- Activity -
Filter the entries for lines with the word "icon".

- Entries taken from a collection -
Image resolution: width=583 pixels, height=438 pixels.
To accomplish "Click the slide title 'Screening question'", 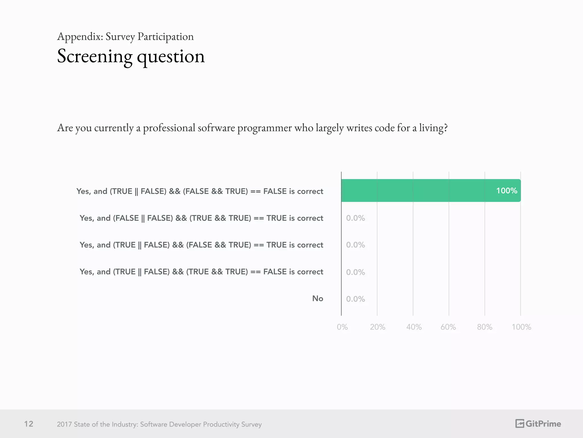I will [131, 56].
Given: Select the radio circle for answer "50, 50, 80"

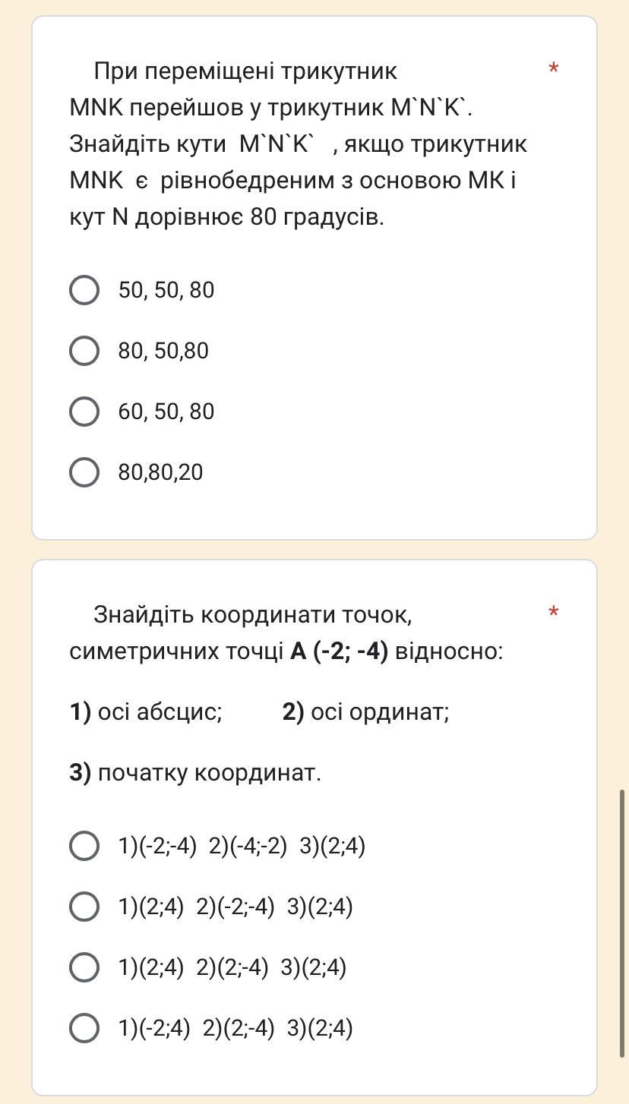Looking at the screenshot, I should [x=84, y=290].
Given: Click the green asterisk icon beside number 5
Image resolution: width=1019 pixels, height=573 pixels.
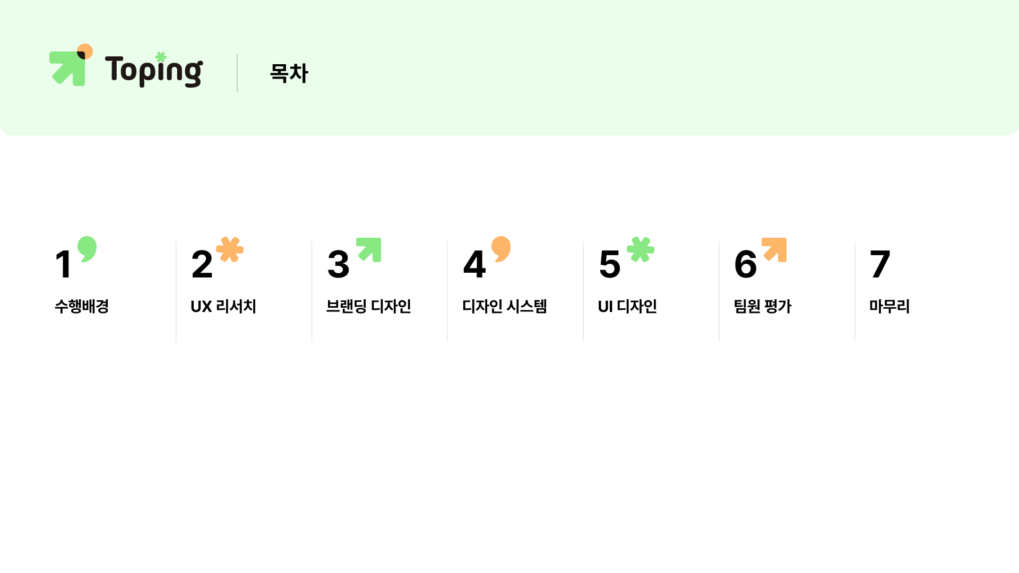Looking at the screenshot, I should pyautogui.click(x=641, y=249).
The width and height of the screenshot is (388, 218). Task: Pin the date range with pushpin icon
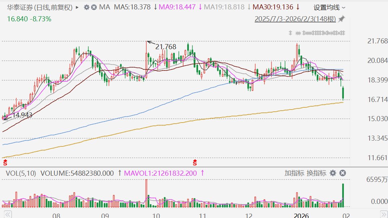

- Answer -
Given: Click the green asterisk icon beside number 5
The width and height of the screenshot is (388, 218). Task: Pin the date range with pushpin icon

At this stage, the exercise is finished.